Category: Glomerular Diseases

  • 1302 Glomerular Diseases: Immunology and Inflammation

Authors

  • Coombs, Nickolas, Hartford Hospital, Hartford, Connecticut, United States
  • Anil Kumar, Mythri, Hartford Hospital, Hartford, Connecticut, United States
  • Post, Jarrod B., Hartford Hospital, Hartford, Connecticut, United States
Introduction

Scleroderma renal crisis (SRC) occurs in 5-20% of patients with diffuse cutaneous systemic sclerosis (SSc). Early initiation of angiotensin converting enzyme inhibitors (ACEi) can promote renal stabilization or recovery. We present a case of SRC in amyopathic dermatomyositis (DM) with overlap syndrome.

Case Description

A 76-year-old female with hypertension (HTN) presented with months of bilateral lower extremity edema, arthralgias, myalgias, and dyspnea. A transthoracic echocardiogram (TTE) was normal and nuclear stress testing revealed two-vessel coronary artery disease. CT chest showed non-specific interstitial pneumonia. Antinuclear antibody (Ab), PL12 Ab and C-Reactive protein were elevated; mycophenolate mofetil (MMF) and methylprednisone were started for DM. She was admitted to the hospital for pulmonary edema secondary to malignant HTN complicated by acute kidney injury (AKI). Her urinalysis, renal ultrasound and TTE were unremarkable. Respiratory status improved with aggressive diuresis and her AKI was thought to be cardiorenal; serum creatinine (SCr) stabilized at 1.8 mg/dl (baseline 0.6). MMF was thought to precipitate pulmonary edema and she was discharged on hydroxychloroquine.

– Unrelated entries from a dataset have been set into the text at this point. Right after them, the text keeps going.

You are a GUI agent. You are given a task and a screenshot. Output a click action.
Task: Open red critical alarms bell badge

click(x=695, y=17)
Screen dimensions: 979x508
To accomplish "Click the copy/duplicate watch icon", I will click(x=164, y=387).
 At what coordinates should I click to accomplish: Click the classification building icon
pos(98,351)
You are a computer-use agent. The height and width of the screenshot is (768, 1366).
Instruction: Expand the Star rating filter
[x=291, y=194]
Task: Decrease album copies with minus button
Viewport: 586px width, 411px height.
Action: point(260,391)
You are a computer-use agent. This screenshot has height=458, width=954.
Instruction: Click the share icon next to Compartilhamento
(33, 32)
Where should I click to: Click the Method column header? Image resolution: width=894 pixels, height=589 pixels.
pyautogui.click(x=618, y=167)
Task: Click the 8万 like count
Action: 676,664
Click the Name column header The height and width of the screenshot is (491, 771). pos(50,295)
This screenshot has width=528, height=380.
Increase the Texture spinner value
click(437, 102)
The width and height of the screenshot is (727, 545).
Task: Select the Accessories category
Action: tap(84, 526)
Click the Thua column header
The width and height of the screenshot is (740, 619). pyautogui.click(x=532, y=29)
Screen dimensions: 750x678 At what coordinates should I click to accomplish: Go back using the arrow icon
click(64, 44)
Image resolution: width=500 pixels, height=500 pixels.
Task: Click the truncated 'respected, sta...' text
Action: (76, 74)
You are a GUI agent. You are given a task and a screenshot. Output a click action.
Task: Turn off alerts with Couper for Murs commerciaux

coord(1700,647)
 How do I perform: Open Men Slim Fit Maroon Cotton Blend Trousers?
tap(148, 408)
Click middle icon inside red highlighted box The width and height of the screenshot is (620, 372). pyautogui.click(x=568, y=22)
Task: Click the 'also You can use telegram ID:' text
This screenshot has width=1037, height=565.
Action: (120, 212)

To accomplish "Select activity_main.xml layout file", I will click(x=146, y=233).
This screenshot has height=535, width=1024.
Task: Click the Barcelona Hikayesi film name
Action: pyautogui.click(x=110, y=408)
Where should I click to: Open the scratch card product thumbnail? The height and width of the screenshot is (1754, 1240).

She was readmitted 2 weeks later with similar symptoms and SCr 2.3 mg/dl. Despite diuresis, kidney function declined; right heart catheterization was done and normal. Given a recent diagnosis of DM, accelerated HTN, and worsening AKI this raised suspicion for SRC. Interestingly, sclerodactyly was noted in bilateral fingers as well. Further testing revealed RNA polymerase III Ab positivity; renal biopsy was suggestive of SRC. Hemodialysis (HD) was initiated, and she was discharged on lisinopril, steroid taper, and MMF.

Discussion

We describe a case of amyopathic DM with overlap of SSc in which the use of steroids and cessation of ACEi precipitated SRC. In 20% of cases, SRC precedes the clinical findings of SSc making diagnosis challenging. As polymyositis and DM commonly overlap with SSc, clinical suspicion for SRC is required when presented with accelerated HTN and AKI. In the absence of skin changes, RNA polymerase Ab positivity should raise suspicion for SRC. Prolonged ACEi in SRC may reconstitute renal function for up to 18 months after onset of SRC; ACEi should continue even in patients on long-term dialysis. However, while ACEi have decreased mortality by >60%, outcomes in SRC remain poor with 42% requiring HD.